New boom for 41' mast furling AWB (on a budget) - do we panic?!

As I think Boathook has suggested, shape a long plate to fit neatly inside that extrusion, knock it up the spar and rivet in place. Easy, neat, stronger than new.
Thanks Doug - I'm not sure whether other posters were suggesting inside or outside (I had assumed outside so my confirmation bias led me in that direction) - but given the shape of the extrusion and the requirements of the repair I now definitely think inside is the way to go. It would only require two bends instead of four (due to the bevel on the outside corners).

Thanks all for the input, more broadly. The new boom costings were more just to focus the mind (still no UK received quotes yet) - in the meantime, I have hopefully rediscovered my inner 'PBO' and now have a repair in mind:

For the vang bracket, I'm thinking a plate inside the boom. The two bends could bring it a considerable way up either side of the extrusion without too much of an external 'Frankenkboom' effect. My one remaining question on this is - would slightly thinner wall (say 1/8" or 3mm) be okay? My logic is that it would bend/conform easier to the shape (even though I'm planning to have it bent professionally). I fear a thicker plate - say 5mm - wouldn't 'pull in' with the rivets, even if it were just a mm or two off.

For the mainsheet bales - I'm also thinking of inserting a (flat) backing plate and riveting through these (after making good the corrosion with some brazing rod). There is sufficient flat area at the bottom of the boom to accommodate a 50mm/2" backing plate. This could be thick material as no bend required. My question here is - should I use aluminium to reduce the risk of further/future corrosion? (Or would stainless with a coat of duralac be better/simpler - e.g. no need to paint or anodise the backing plate?)

The the outhaul car, I have experimented and found that our (32mm x 6mm) genoa track sliders fit perfectly. I know the Barton sliders run on a slightly thinner (5mm) track and the old Barton cars I've got in the spares box are missing their nylon slider liners so I cannot test them for fit. So I think I'll source a new Barton slide and try it for size. My nagging question on this would be - is a simple slider ever 'okay' longer-term for an outhaul car? (Seeing as all the purpose-made products use some sort of roller or ball bearing?) Either way, hopefully it would work for a season to allow some sea trials/shakedowns and decide whether to re-visit the 'old over new' track idea.

I'm also not averse to @doug748 's suggestion to re-work the original. I'm not sure about just repairing the wheels (to still be left with a small 4 wheel car with only 1 eye) - but I know a good machine shop that specialises in non-CNC milling and I'm sure they could make up a new 'body'. I also know a good local engineering plastics place that could probably do the wheels/bearings.
 
Thanks Doug - I'm not sure whether other posters were suggesting inside or outside (I had assumed outside so my confirmation bias led me in that direction) - but given the shape of the extrusion and the requirements of the repair I now definitely think inside is the way to go. It would only require two bends instead of four (due to the bevel on the outside corners).

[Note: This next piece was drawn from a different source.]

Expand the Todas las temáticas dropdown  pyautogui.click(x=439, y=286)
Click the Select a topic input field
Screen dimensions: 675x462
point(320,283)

Thanks all for the input, more broadly. The new boom costings were more just to focus the mind (still no UK received quotes yet) - in the meantime, I have hopefully rediscovered my inner 'PBO' and now have a repair in mind:

For the vang bracket, I'm thinking a plate inside the boom. The two bends could bring it a considerable way up either side of the extrusion without too much of an external 'Frankenkboom' effect. My one remaining question on this is - would slightly thinner wall (say 1/8" or 3mm) be okay? My logic is that it would bend/conform easier to the shape (even though I'm planning to have it bent professionally). I fear a thicker plate - say 5mm - wouldn't 'pull in' with the rivets, even if it were just a mm or two off.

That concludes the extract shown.